A decisão de Flávio Bolsonaro de apoiar o prefeito de Belford Roxo, Marcio Canella (União Brasil), como um dos candidatos da direita ao Senado no Rio de Janeiro não foi bem recebida pela tropa bolsonarista no estado. Nos bastidores do PL, deputados estão demonstrando desconforto com essa escolha, pois acreditam que o apoio ao prefeito pode se tornar um problema eleitoral ao invés de um ativo político.
A formação da chapa foi anunciada recentemente por Flávio, que confirmou os nomes de Cláudio Castro e Marcio Canella como candidatos ao Senado. Essa composição faz parte de uma estratégia mais ampla entre o PL e o União Brasil, com a aprovação das direções partidárias e visando a formação de palanques para as eleições nacionais de 2026.
O desconforto entre os parlamentares do PL é evidente, pois acreditam que Canella carrega um desgaste que pode prejudicar todos os envolvidos na campanha. Existe uma preocupação, conforme relatos internos já divulgados, com o apoio ao prefeito de Belford Roxo, chamado de “preocupação” por alguns deputados.
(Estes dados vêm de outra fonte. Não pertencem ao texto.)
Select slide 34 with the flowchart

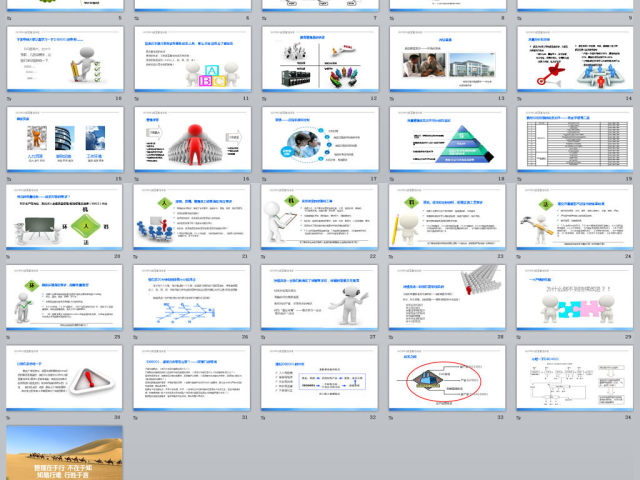pos(575,379)
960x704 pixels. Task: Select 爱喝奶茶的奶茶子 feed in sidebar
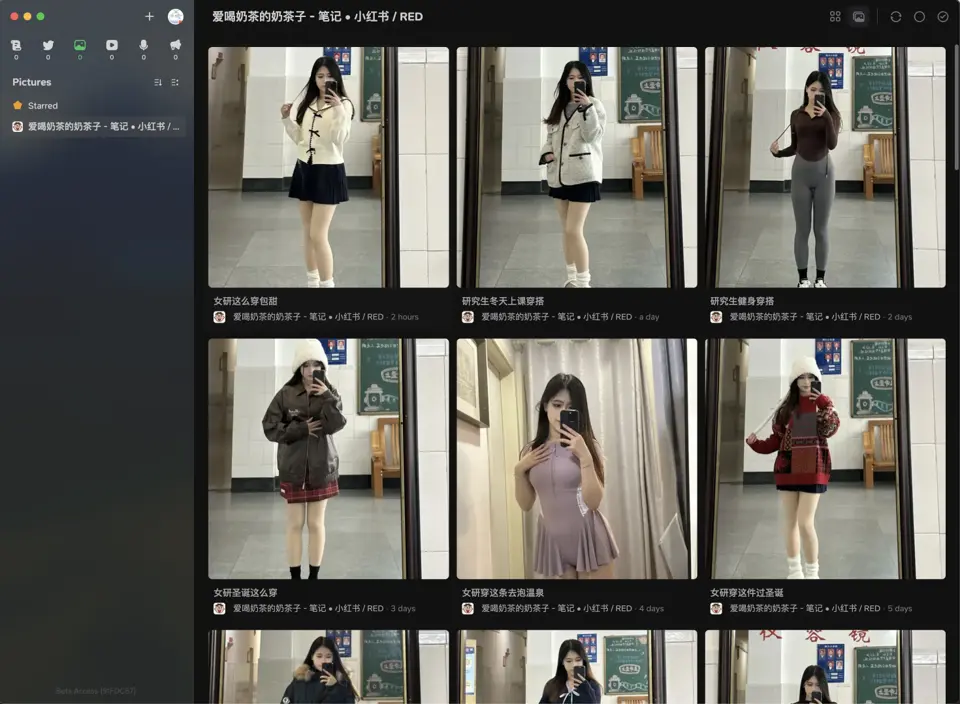pyautogui.click(x=96, y=126)
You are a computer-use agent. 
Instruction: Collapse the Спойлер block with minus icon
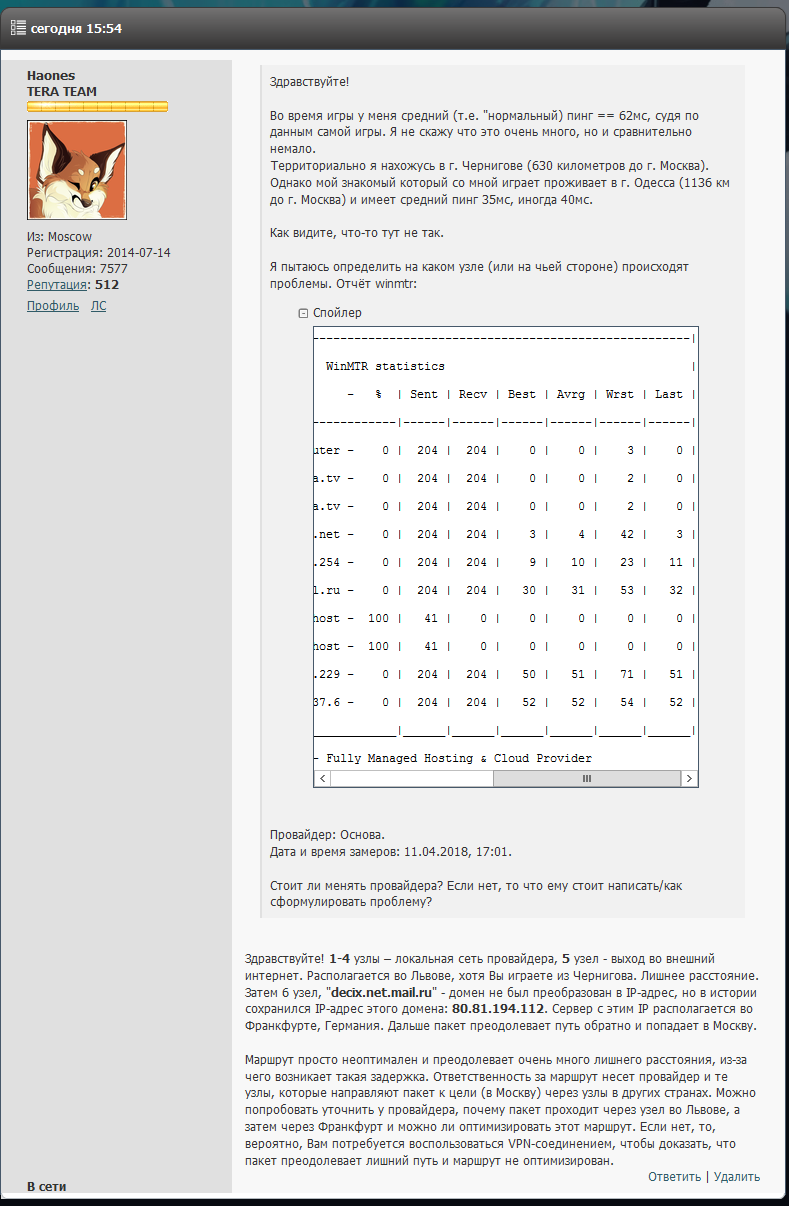tap(303, 313)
Esse mal-estar lembra o que já aconteceu com relação a Rodrigo Bacellar em 2025. Na época, Flávio Bolsonaro cogitou apoiar o então presidente da Alerj, mas enfrentou resistência dentro de seu próprio campo político. Recentemente, a Polícia Federal indiciou Bacellar e outros investigados no caso de vazamento de informações para o Comando Vermelho.
No caso de Canella, o desgaste político vem de episódios recentes, como a nomeação de ex-vereadores com histórico de envolvimento com milícias para secretarias municipais em janeiro de 2025, o que gerou questionamentos e resistência ao prefeito fora de Belford Roxo.
Outro fator que contribuiu para a pressão foi a crise envolvendo o capitão Alessander Ribeiro Estrella Rosa, ligado ao batalhão da cidade, que foi afastado pela Corregedoria da Polícia Militar por supostamente negociar com traficantes do Comando Vermelho sobre barricadas em Belford Roxo. O caso também está sendo investigado pelo Ministério Público.
Apesar desse cenário, a aliança continua firme. O problema para o bolsonarismo fluminense é que a escolha de Canella abriu uma divisão em um campo que buscava se manter unido. Em ano eleitoral, esse tipo de desconforto raramente permanece apenas nos bastidores.